I'm not entirely sure that I'm a target user for thinc, so maybe my difficulties aren't representative or common. And I have a nagging suspicion that I'm fundamentally misunderstanding something about how this lib actually works. 😅 But will follow up if/when I have a fancy new language identification model! Feel free to close this issue out in the meantime, I'm sure y'all don't want to get in the habit of offering task support via GitHub issue. Thanks again!

svlandeg commented 3 years ago

You're right that we don't have the resources to provide that level of support, but it's good to hear your feedback nonetheless. We are working on some tutorials/videos that provide more technical details & explanations about various new concepts in spaCy 3 and Thinc 8, and we'll also address implementing models in Thinc. I see your point that more examples would be useful!

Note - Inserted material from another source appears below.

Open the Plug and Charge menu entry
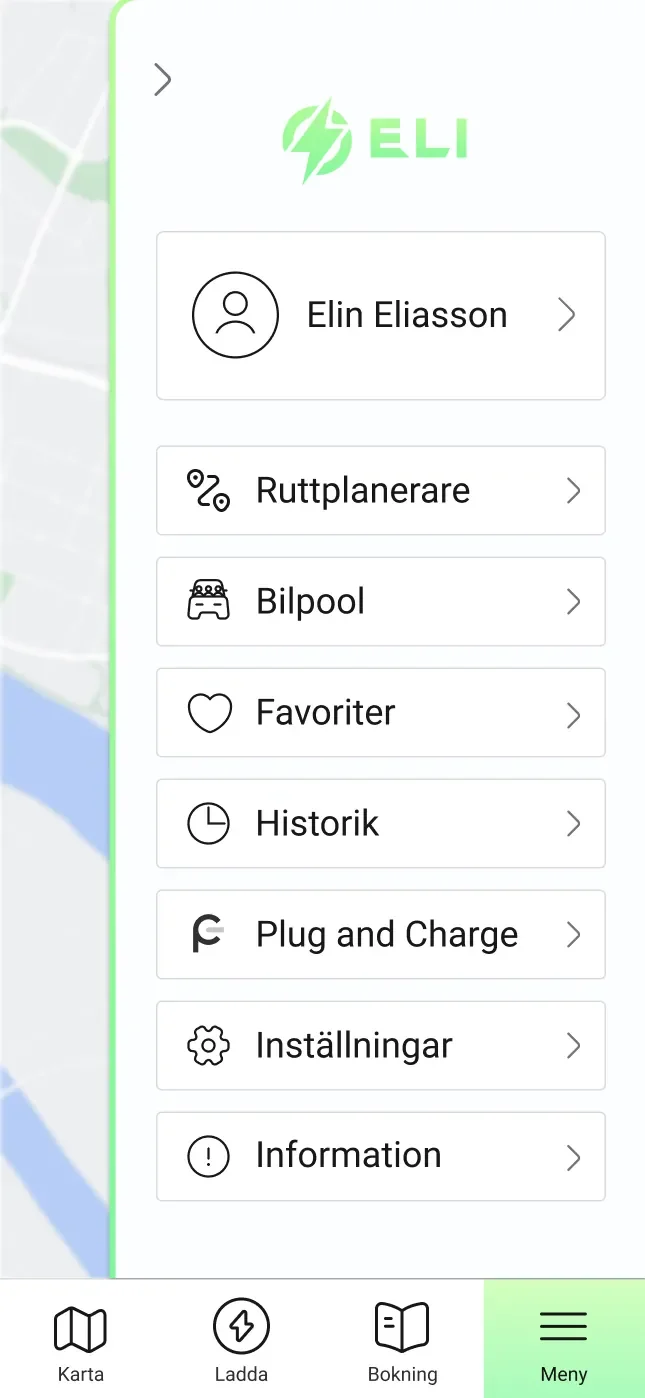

FYI - in case you hadn't found it yet, just wanted to point you towards https://github.com/explosion/spacy-transformers, which provides support for HuggingFace Transformer models in your spaCy pipeline, more docs here: https://nightly.spacy.io/usage/embeddings-transformers

I actually wonder wether you couldn't rely on a built-in spaCy textcat architecture, where you'd swap out the tok2vec sublayer in favour of a Transformer?